What to work on:
Each line below must be printed again exactly.

Dataset excerpts:
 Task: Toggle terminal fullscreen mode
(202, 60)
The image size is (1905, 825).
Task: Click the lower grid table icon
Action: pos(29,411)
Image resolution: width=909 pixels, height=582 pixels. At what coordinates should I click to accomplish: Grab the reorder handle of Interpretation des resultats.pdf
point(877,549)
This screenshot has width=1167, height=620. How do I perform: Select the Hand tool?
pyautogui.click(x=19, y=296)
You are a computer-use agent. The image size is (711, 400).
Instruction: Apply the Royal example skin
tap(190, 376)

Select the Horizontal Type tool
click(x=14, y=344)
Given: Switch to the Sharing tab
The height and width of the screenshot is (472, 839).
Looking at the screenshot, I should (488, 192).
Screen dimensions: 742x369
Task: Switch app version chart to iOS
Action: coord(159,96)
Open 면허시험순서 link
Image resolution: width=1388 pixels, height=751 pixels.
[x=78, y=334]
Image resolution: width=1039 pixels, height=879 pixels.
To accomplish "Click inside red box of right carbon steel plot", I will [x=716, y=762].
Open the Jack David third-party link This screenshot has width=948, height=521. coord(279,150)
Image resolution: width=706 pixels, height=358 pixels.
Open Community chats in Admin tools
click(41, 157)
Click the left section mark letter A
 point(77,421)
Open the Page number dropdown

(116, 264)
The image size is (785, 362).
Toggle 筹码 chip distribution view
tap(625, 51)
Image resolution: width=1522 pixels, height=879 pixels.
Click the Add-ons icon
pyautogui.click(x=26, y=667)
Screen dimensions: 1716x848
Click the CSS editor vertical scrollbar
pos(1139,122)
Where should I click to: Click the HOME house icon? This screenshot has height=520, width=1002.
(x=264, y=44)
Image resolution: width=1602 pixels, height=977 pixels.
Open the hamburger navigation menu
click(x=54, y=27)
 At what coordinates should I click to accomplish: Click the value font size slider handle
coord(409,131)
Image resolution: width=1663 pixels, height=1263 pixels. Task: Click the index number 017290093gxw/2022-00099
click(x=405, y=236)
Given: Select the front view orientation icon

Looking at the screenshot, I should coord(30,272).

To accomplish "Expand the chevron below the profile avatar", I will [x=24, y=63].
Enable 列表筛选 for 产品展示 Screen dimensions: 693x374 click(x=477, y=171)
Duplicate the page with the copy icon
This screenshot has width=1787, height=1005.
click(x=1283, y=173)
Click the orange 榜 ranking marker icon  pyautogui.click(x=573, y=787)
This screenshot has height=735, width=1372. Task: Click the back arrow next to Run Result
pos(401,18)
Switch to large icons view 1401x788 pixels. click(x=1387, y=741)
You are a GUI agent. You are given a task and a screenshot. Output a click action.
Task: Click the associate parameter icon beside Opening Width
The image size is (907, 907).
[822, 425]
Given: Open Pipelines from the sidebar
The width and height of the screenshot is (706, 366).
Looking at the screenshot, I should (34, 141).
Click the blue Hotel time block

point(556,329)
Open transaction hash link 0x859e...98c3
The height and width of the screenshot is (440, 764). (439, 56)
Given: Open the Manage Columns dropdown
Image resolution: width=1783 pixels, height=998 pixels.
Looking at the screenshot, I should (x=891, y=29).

Answer to this problem:
 Task: Toggle terminal fullscreen mode
(202, 60)
The image size is (1905, 825).
Task: Click the lower grid table icon
Action: pos(29,411)
Image resolution: width=909 pixels, height=582 pixels. At what coordinates should I click to accomplish: Grab the reorder handle of Interpretation des resultats.pdf
point(877,549)
This screenshot has width=1167, height=620. How do I perform: Select the Hand tool?
pyautogui.click(x=19, y=296)
You are a computer-use agent. The image size is (711, 400).
Instruction: Apply the Royal example skin
tap(190, 376)

Select the Horizontal Type tool
click(x=14, y=344)
Given: Switch to the Sharing tab
The height and width of the screenshot is (472, 839).
Looking at the screenshot, I should (488, 192).
Screen dimensions: 742x369
Task: Switch app version chart to iOS
Action: coord(159,96)
Open 면허시험순서 link
Image resolution: width=1388 pixels, height=751 pixels.
[x=78, y=334]
Image resolution: width=1039 pixels, height=879 pixels.
To accomplish "Click inside red box of right carbon steel plot", I will [x=716, y=762].
Open the Jack David third-party link This screenshot has width=948, height=521. coord(279,150)
Image resolution: width=706 pixels, height=358 pixels.
Open Community chats in Admin tools
click(41, 157)
Click the left section mark letter A
 point(77,421)
Open the Page number dropdown

(116, 264)
The image size is (785, 362).
Toggle 筹码 chip distribution view
tap(625, 51)
Image resolution: width=1522 pixels, height=879 pixels.
Click the Add-ons icon
pyautogui.click(x=26, y=667)
Screen dimensions: 1716x848
Click the CSS editor vertical scrollbar
pos(1139,122)
Where should I click to: Click the HOME house icon? This screenshot has height=520, width=1002.
(x=264, y=44)
Image resolution: width=1602 pixels, height=977 pixels.
Open the hamburger navigation menu
click(x=54, y=27)
 At what coordinates should I click to accomplish: Click the value font size slider handle
coord(409,131)
Image resolution: width=1663 pixels, height=1263 pixels. Task: Click the index number 017290093gxw/2022-00099
click(x=405, y=236)
Given: Select the front view orientation icon

Looking at the screenshot, I should coord(30,272).

To accomplish "Expand the chevron below the profile avatar", I will [x=24, y=63].
Enable 列表筛选 for 产品展示 Screen dimensions: 693x374 click(x=477, y=171)
Duplicate the page with the copy icon
This screenshot has width=1787, height=1005.
click(x=1283, y=173)
Click the orange 榜 ranking marker icon  pyautogui.click(x=573, y=787)
This screenshot has height=735, width=1372. Task: Click the back arrow next to Run Result
pos(401,18)
Switch to large icons view 1401x788 pixels. click(x=1387, y=741)
You are a GUI agent. You are given a task and a screenshot. Output a click action.
Task: Click the associate parameter icon beside Opening Width
The image size is (907, 907).
[822, 425]
Given: Open Pipelines from the sidebar
The width and height of the screenshot is (706, 366).
Looking at the screenshot, I should (34, 141).
Click the blue Hotel time block

point(556,329)
Open transaction hash link 0x859e...98c3
The height and width of the screenshot is (440, 764). (439, 56)
Given: Open the Manage Columns dropdown
Image resolution: width=1783 pixels, height=998 pixels.
Looking at the screenshot, I should (x=891, y=29).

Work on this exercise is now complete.